El Gobierno nacional solicitó a la Unión Tranviarios Automotor (UTA) que suspenda el paro de colectivos previsto para el martes 6 de mayo. La medida de fuerza, que impactará en servicios de corta y media distancia en todo el país, afectará especialmente al Área Metropolitana de Buenos Aires (AMBA), donde más de 300 líneas dejarán de operar.
El pedido fue formulado por el jefe de Gabinete, Guillermo Francos, quien planteó que el reciente cambio en la conducción de la Secretaría de Transporte podría abrir una nueva etapa de negociación. Según explicó, sería oportuno posponer la medida y generar un canal de diálogo con las nuevas autoridades del área.

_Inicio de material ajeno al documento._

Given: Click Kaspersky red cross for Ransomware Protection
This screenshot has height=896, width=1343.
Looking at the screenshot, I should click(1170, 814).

El conflicto se desató tras el fracaso en las negociaciones salariales entre la UTA y las cámaras empresarias del sector. Desde el gremio, liderado por Roberto Fernández, insisten en la necesidad de una mejora urgente en las condiciones laborales y salariales. La finalización del período de conciliación obligatoria dejó el camino libre para que la huelga se concrete.
Aunque el Gobierno mostró voluntad de retomar el diálogo, también reconoció que no puede imponer una nueva conciliación obligatoria, por lo que la decisión final queda en manos del sindicato.
En paralelo, Francos también se refirió a la salida de Franco Mogetta de la Secretaría de Transporte, destacando su desempeño durante un contexto crítico para el sector. Señaló que, en ocasiones, las gestiones se agotan por la intensidad de las demandas y que el relevo responde a una necesidad de renovación en la conducción.